Staying creative is never easy: it requires (as those who write poetry or novels perfectly, those who compose or invent theatrical scripts, those who make movies) a very rare combination of very hard work, which sometimes does not seem very creative on the surface, with a certain sensitivity to not let go of the creative moment when one finally generates it (or arrives). Make variations on themes from other composers, variations on one's own work, invent different ways of approaching… formal exercises many times, but suddenly, like when a cloud dissipates and a ray of light illuminates the snowy summit of some mountain and the perfect photo remains (even if it is only in the mind of those who see it), they allow you to create something new. That rare and difficult moment is part of what keeps activity for years in something like mathematics.

Look

 

The word theory, central in mathematics, has the Greek root theōros, the one who looks, the viewer. Theoria originally meant show, what is seen, what is seen. Mathematics is also a way of looking, a way of contemplating.

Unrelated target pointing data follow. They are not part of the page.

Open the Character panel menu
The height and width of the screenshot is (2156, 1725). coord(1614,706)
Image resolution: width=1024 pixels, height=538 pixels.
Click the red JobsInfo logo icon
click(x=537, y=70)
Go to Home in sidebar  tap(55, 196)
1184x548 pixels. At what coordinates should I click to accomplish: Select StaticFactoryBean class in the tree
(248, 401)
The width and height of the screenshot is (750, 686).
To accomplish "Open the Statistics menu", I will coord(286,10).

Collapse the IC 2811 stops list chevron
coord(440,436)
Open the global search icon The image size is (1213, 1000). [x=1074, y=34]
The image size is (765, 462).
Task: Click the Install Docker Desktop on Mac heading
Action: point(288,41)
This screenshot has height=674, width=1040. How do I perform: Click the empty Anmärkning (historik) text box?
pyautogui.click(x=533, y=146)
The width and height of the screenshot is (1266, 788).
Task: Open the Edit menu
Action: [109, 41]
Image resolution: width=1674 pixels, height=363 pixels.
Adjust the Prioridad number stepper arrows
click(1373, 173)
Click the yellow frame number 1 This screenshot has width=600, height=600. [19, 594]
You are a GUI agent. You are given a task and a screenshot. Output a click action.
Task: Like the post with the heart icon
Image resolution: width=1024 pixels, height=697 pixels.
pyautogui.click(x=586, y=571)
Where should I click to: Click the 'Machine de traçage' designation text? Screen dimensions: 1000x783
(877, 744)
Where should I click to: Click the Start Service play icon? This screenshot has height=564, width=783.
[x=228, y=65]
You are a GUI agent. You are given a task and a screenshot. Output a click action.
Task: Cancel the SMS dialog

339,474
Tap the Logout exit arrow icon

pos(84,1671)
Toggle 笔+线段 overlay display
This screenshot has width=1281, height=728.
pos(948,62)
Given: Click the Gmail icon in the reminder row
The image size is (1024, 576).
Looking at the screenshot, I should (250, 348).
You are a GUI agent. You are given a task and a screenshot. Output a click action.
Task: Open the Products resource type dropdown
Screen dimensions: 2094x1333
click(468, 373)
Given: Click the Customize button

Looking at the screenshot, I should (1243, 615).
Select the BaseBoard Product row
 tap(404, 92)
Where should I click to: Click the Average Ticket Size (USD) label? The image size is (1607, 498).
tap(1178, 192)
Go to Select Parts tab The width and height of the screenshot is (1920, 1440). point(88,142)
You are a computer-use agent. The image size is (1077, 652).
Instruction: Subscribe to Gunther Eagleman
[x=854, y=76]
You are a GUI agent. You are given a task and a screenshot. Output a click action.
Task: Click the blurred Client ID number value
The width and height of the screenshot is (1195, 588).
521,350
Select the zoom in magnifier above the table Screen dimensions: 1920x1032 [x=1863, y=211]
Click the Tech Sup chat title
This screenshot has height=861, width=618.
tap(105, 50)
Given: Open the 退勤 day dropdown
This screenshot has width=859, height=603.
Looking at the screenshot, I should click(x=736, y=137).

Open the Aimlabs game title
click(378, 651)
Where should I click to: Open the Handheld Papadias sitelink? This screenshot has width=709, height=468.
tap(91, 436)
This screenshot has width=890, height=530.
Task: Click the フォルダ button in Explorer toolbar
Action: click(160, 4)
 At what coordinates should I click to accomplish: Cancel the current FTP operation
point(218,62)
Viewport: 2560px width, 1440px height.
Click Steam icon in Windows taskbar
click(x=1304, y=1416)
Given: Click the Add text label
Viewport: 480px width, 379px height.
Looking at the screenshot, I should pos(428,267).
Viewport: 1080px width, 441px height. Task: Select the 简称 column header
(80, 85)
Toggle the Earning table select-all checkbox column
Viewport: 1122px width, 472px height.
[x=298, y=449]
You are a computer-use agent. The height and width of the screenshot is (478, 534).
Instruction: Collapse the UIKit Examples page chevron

The part of the math I ended up working on is called model theory - "models" are structures (for example, reals with sum, product, and order or a parquet and its dubis or some Hilbert space in physics quantum - they can be infinitely varied structures). The "theory" side could actually be written in the plural: we have as many theories as we can imagine sets of formulas, sets of sentences. It is a way of seeing the world ... or at least a way of looking, of contemplating certain structures that are there, before our eyes that are almost always covered.

Being able to contemplate the world with the lens (or prism) of mathematics, which one patiently polishes and must reconstruct every day, is a very peculiar human activity.

Curiously, learning to contemplate mathematically ends up teaching one a certain resistance, a certain way of contemplating at the same time happily enthusiastic and seriously doubtful.

The opening of the day, the dawn of the first light, coexists with the sunset, with the resistant and hard twilight. Alba and twilight are constantly intertwined in mathematics.